Viral Kasus KDRT, kebetulan tampang si Pelaku sopan dan pendiam tiba-tiba kamu bilang “Semua lelaki pendiam sama saja mengerikan”. Jangan ya dek ya, itu namanya kesesatan berpikir kategori Hasty Generalization (generalisasi yang terburu-buru). Menyimpulkan segala sesuatu dari satu-dua kasus. Contoh lain Baru melihat satu dua kasus di Pesantren misal, lalu mengeneralisir semua. Hindari berpikir seperti ini ya, kalau kamu emang ber-SDM tinggi.

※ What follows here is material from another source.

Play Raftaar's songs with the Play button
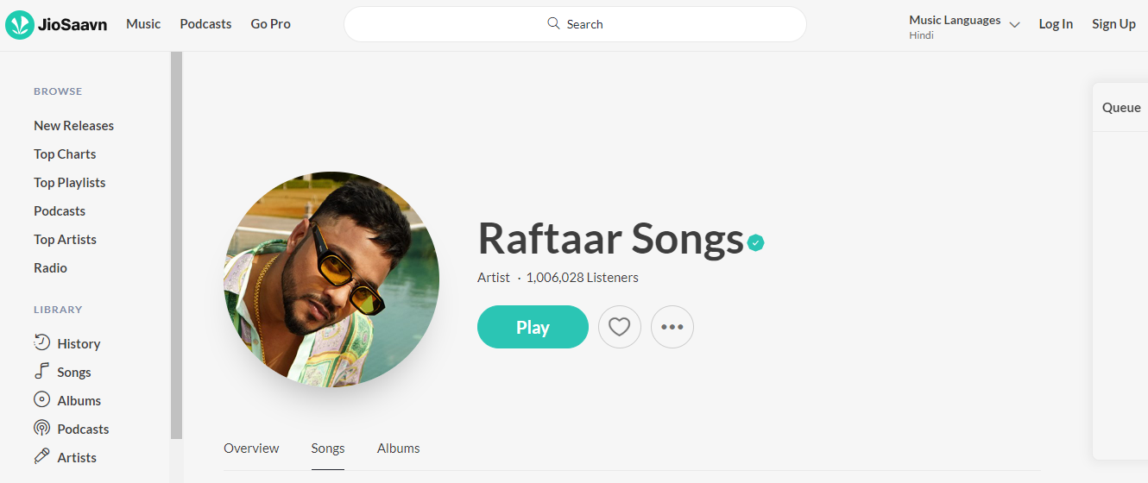Image resolution: width=1148 pixels, height=483 pixels. (x=533, y=328)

Kamu melihat suatu kebenaran berdasarkan mayoritas dan yang Paling Viral? Jangan ya dek Ya itu namanya Argumentatum Ad Populum. Karena belum tentu suara mayoritas itu benar, contohnya ya di Kasus Jesika Kumala Wongso, di 2016 ketika pengadilan dan media seolah menggiring Jesika sebagai pihak yang salah, Mayoritas masyarakat menyalahkan Jesika. eh ketika ada film documenter ice cold kemarin, persepsi publick tergocek dan kemungkinan Jesica bukan Pembunuh Mirna. ya kan….
Ada seorang yang meneliti Nasab dengan cara yang ilmiah, bukannya memahami pendapatnya tapi malah menyerang kepribadiannya, “Kamu siapa berkata demikian, Kamu bisa apa, punya kepentingan apa kamu? Antek Wahabi” dan cercaan lainnya. jangan ya Dek Ya itu namanya Argumentatum Ad Hominem.yaitu bukannya memelajari substansi pikiranya atau memberi argument tandingan eh malah menyerang pribadi lawan diskusi. (Please jangan cap saya Imadiyah).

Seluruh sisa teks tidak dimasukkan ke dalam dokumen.